Does Social-Emotional Learning Help Students Who Could Benefit the Most? We Don’t Know

Does Social-Emotional Learning Help Students Who Could Benefit the Most?

Let’s talk about what we know about social and emotional learning from the research.

SEL is understood as an interrelated set of cognitive, affective, and behavioral skills and strategies that underscore how we learn, form, and maintain supportive relationships; make empathetic and equitable decisions; and thrive both physically and psychologically.

Students today are more anxious, less connected, and more likely to have experienced trauma—a threat to their safety, agency, dignity, and belonging—than they were two years ago. And these experiences have been most profound for students marginalized by race, ethnicity, and ability. These students are more likely than their peers to have had their learning interrupted, be underserved, experience the loss of loved ones, and have their household income negatively impacted during the pandemic.

Fortunately, a significant portion of the $190 billion allocated by Congress to the Elementary and Secondary School Emergency Relief fund must be specifically used to “respond to students’ academic, social, and emotional needs and address the disproportionate impact of COVID-19 on underrepresented student subgroups.” Accordingly, three-quarters of states list SEL or mental health as a top priority in their plans for ESSER funding, according to a recent review from our colleagues at the National Center for Learning Disabilities.

We know that high-quality, systemic SEL can help students identify emotions from social cues, set goals, consider multiple perspectives, and problem solve.
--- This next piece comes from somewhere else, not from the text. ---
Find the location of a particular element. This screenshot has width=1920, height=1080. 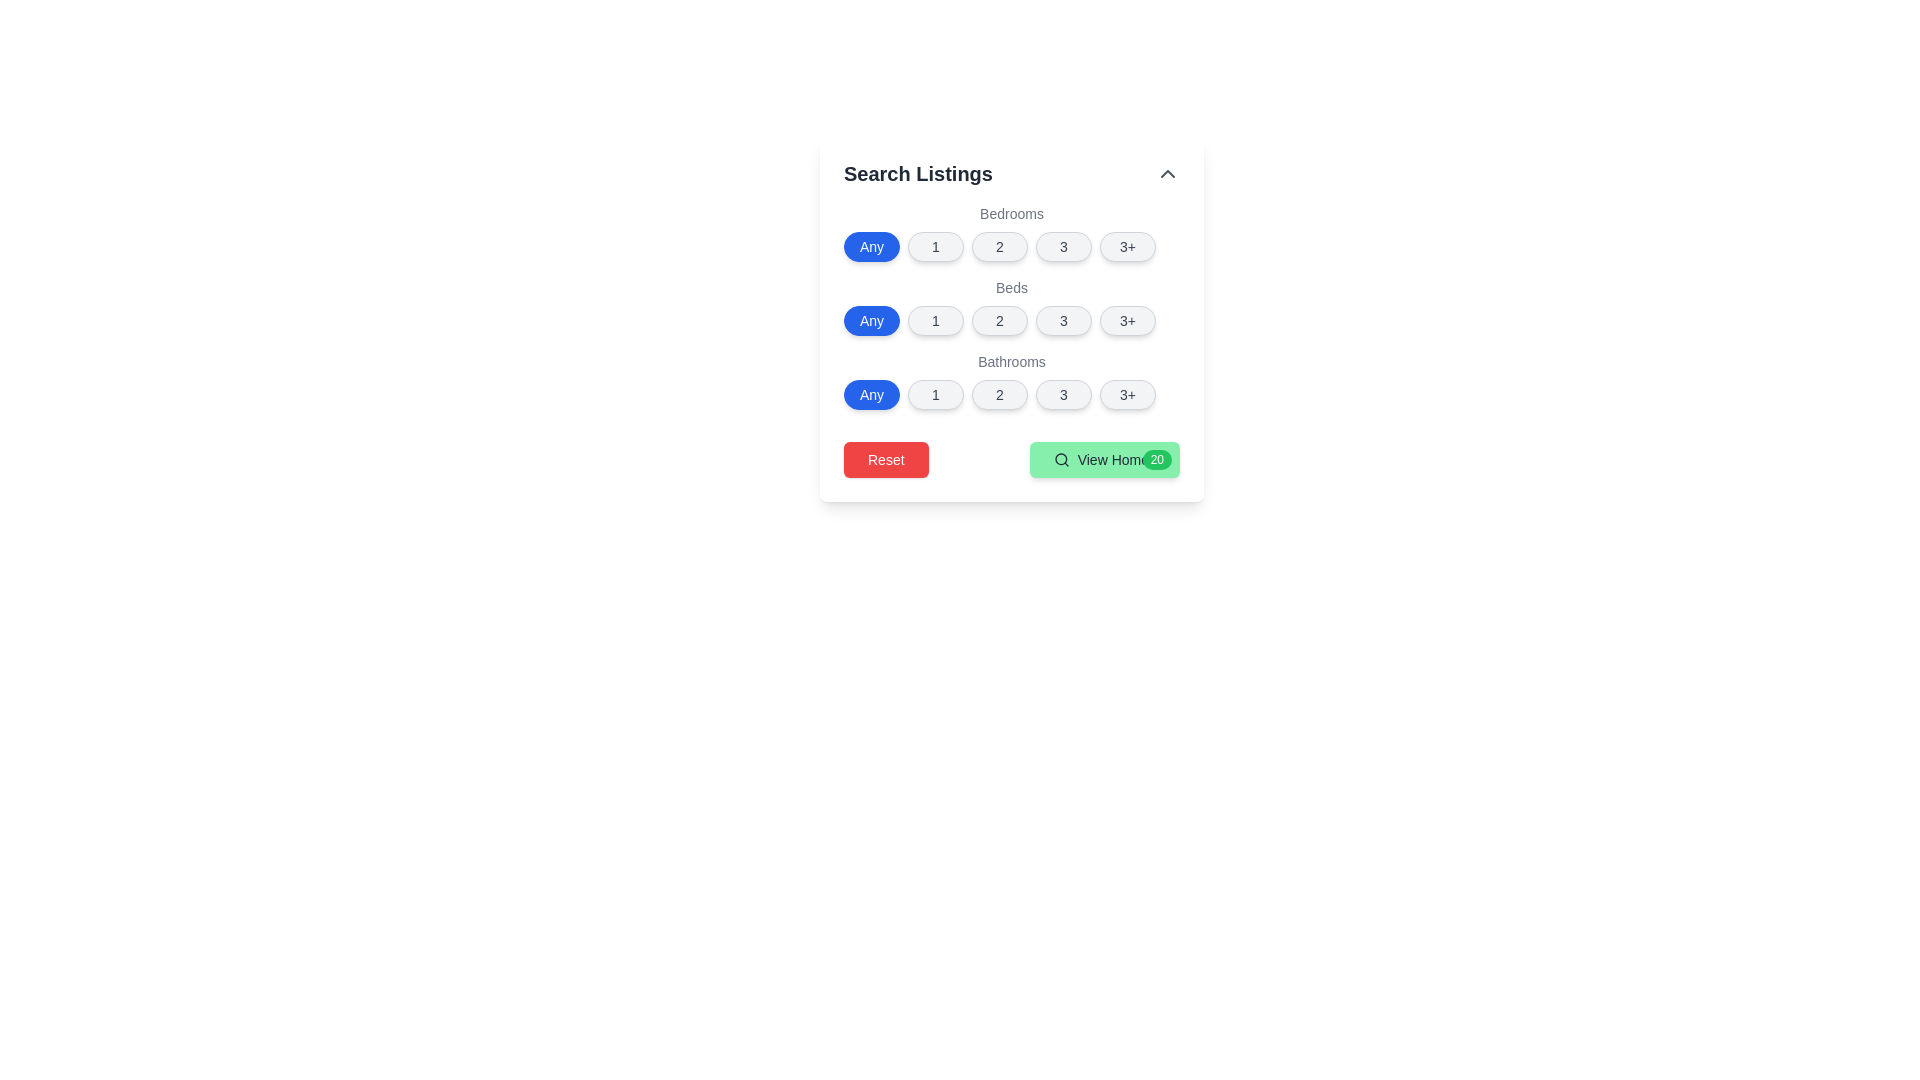

the '3+' button, which is a rounded rectangle with a light gray background and dark gray text, located is located at coordinates (1128, 245).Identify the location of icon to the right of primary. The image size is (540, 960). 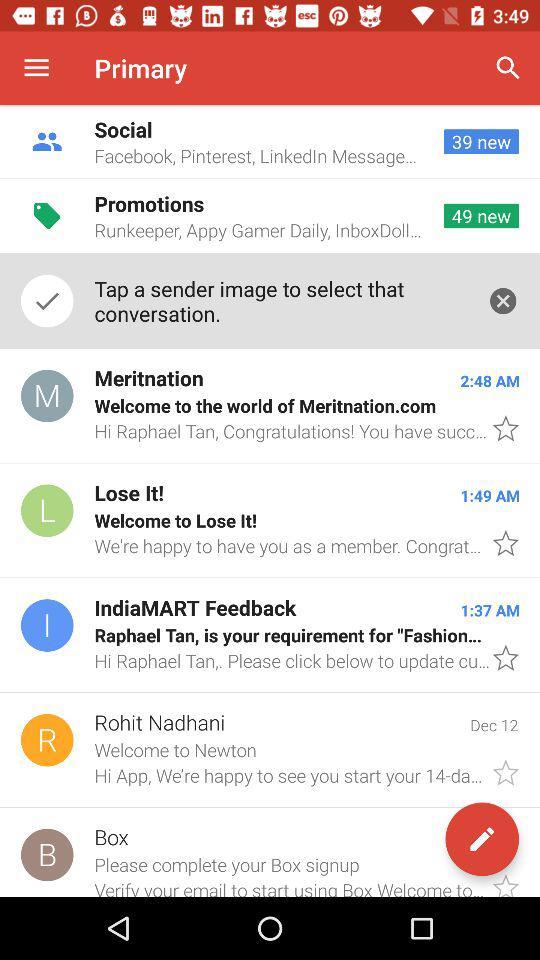
(508, 68).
We also know that SEL can reduce bullying and school suspensions and improve academic performance and school climate.

But what research hasn’t yet established is how—or even whether—universal school-based SEL programs serve students with disabilities and students of color, who are among the most impacted by the COVID-19 pandemic. Unfortunately, the evidence for SEL’s impact on racially- and ability-marginalized youth is murky at best and nonexistent at worst because we haven’t looked deeply enough. And that’s a big problem.

To be honest, education research is riddled with descriptions of school-based interventions that, once studied, are revealed to inequitably serve students with disabilities and/or those of color. To quantify the extent of this problem, teams at the Yale Center for Emotional Intelligence and the education nonprofit EdTogether reviewed the current evidence describing whether SEL interventions are inclusive and representative. Our recent findings were nothing short of devastating.